A somewhat contrived question. I want to know if we can generalize or extend the idea of model complexity used in machine learning, statistical learning theory, and deep nets. Alternately, what are its limits? (Indirectly, I want to tease apart what either “model” or “complexity” means in this worldview. They do not seem to be “models” that one uses in science typically nor their measure of complexity seem to line up with any scientific model).
In ML, we typically use, “the number of free parameters” as proxy for model complexity, i.e., weights and biases etc., then penalize for over-parameterization with some information criteria (AIC, BIC etc., etc.,), or regularize (with dropout etc.,) to arrive at bias-variance tradeoff curves. Then there is the double descent (Belkin et al.,) for deep-nets that seems to buck the trend of standard ML (kernel) methods.
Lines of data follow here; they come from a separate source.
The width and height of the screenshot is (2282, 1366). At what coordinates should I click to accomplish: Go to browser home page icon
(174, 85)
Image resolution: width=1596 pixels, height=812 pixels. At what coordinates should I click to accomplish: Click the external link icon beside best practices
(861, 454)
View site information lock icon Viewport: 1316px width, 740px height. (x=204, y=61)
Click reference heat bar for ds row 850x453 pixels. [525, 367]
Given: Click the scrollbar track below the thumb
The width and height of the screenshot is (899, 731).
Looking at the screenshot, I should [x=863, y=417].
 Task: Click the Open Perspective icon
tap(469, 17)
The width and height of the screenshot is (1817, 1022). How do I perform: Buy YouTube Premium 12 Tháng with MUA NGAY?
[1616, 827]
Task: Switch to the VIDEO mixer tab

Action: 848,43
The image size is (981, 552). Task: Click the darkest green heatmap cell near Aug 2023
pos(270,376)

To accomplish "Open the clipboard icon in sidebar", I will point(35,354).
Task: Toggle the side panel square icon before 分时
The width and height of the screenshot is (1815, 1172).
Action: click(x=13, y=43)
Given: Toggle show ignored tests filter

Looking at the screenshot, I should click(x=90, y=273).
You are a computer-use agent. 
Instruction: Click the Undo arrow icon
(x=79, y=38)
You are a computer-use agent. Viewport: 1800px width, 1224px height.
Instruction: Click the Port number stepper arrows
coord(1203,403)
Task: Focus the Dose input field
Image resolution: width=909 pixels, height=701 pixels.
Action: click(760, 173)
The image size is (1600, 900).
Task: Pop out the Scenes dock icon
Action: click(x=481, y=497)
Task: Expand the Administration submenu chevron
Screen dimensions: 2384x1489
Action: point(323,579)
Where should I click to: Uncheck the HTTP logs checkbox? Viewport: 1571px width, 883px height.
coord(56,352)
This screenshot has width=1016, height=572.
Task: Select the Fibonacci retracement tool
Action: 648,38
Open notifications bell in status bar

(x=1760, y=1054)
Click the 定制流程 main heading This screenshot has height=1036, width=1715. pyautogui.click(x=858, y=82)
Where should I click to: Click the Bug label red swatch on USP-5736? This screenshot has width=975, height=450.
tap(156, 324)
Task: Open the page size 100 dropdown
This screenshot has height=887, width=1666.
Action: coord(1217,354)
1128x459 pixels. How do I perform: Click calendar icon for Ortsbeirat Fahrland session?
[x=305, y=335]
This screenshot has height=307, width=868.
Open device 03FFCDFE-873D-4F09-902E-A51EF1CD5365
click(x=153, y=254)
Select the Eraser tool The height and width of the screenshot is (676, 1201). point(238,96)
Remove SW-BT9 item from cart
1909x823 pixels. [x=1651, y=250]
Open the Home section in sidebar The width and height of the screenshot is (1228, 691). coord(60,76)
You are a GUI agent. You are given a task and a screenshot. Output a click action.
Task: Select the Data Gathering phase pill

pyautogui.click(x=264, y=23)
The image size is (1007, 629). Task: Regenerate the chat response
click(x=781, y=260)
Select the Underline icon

My question: if we are to turn this approach to scientific models, how can we evaluate their complexity in the same machine learning framework (yes, I know this sounds bizarre)?
For example, take any simple physics model, as explanatory as it is, it is also predictive. If I were to treat it as a purely predictive model, and try to plot the bias-variance curve, what would constitute its complexity (x-axis), and where/when does its error start going up (y-axis, so the model breaks)? If we can’t do this ML-ification of a simple physics model, why not?
Corollary: Take some nonlinear dynamical system that is the model of some physical phenomenon, how do you define its model complexity? (Are the three parameters of a Lorentz attractor the model complexity of the system in ML parlance?)